Another layer of impact is openness and collaboration. Much of the software enabling this transition is open source, and Fermilab’s work has contributed to the broader ecosystem—while recognizing that some commercial components (like Vault) have licensing constraints. The authors acknowledge a path forward through open forks and community-driven improvements, echoing a broader trend in big science: the best ideas often leak out of labs into the wider software world, where they can be refined and repurposed by researchers everywhere. The project demonstrates that security engineering for science isn’t a luxury; it’s a critical driver of reliability, reproducibility, and speed in discovery.
What makes this story especially compelling is not just the technical cleverness but the cultural shift it signals inside large, international research collaborations. Tokens and automated token refresh alter who can submit jobs, what those jobs can access, and how quickly the results can be produced. It’s a governance model as much as a software one: it requires explicit definitions of roles, experiments, and data access scopes, all codified in a machine-readable form. The result isn’t just safer computing; it’s more deliberate collaboration—faster onboarding of new experiments, clearer data stewardship, and a more auditable history of how results were generated.
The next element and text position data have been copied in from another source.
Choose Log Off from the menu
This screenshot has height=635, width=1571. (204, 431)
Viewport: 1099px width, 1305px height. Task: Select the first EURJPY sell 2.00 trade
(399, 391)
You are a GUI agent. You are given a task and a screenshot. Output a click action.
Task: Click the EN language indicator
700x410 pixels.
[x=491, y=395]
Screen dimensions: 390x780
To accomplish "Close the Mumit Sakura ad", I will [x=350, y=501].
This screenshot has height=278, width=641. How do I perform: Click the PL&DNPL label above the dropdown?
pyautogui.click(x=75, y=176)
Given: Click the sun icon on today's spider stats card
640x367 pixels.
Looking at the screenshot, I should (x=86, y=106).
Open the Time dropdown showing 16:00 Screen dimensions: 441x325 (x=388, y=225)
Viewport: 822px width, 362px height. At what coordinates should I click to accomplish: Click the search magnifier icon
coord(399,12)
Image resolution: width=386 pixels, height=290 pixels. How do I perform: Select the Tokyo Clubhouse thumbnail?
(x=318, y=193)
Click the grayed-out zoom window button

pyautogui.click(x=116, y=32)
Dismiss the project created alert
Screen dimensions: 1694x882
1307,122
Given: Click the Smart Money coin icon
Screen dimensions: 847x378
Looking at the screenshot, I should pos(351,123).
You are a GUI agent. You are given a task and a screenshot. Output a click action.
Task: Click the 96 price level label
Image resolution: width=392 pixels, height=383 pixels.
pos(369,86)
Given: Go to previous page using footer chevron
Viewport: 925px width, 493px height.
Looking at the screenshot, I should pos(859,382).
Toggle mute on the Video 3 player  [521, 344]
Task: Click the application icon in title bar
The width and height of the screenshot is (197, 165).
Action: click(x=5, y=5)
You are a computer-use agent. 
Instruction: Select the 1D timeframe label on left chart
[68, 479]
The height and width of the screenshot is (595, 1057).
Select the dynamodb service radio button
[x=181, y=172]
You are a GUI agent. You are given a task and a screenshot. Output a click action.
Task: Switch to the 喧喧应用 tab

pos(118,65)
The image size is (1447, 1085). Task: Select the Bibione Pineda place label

When the grid is the lifeblood of physics—from the raw detector streams to the models that interpret them—this is the kind of modernization that can actually bend the curve of scientific progress.
Looking ahead, Fermilab’s path hints at a broader migration in large-scale research infrastructure. The token-based approach has already inspired discussion about open standards, better cross-site interoperability, and even lessons for industries that run their own distributed compute networks. The paper notes the potential for open-source forks around the Vault ecosystem, signaling a readiness to share the burdens and the breakthroughs. If the scientific community embraces this model, we may see more labs adopting token-based security not as a niche enhancement but as a standard enabling safer, more agile collaboration across institutions, disciplines, and borders. In that sense, Fermilab’s experiment with tokens is less about technology alone and more about building a resilient trust fabric for science in the 21st century.
In sum, Fermilab’s transition to token authentication is a quiet revolution under the hood of modern physics research. It shows how a well-orchestrated constellation of tools—FERRY, CILogon, Vault, htgettoken, HTCondor, GlideinWMS, and beyond—can redesign security for a grid that stretches across continents. It’s a reminder that the most transformative upgrades in science aren’t always about the loudest breakthroughs in the lab, but about the everyday reliability of the systems that run the experiments that change our understanding of the universe. And as the authors—led by Dykstra and Altunay—conclude, the work is ongoing, the lessons are being absorbed, and the grid is only going to get faster, safer, and smarter as token-based authentication becomes the new normal for big science.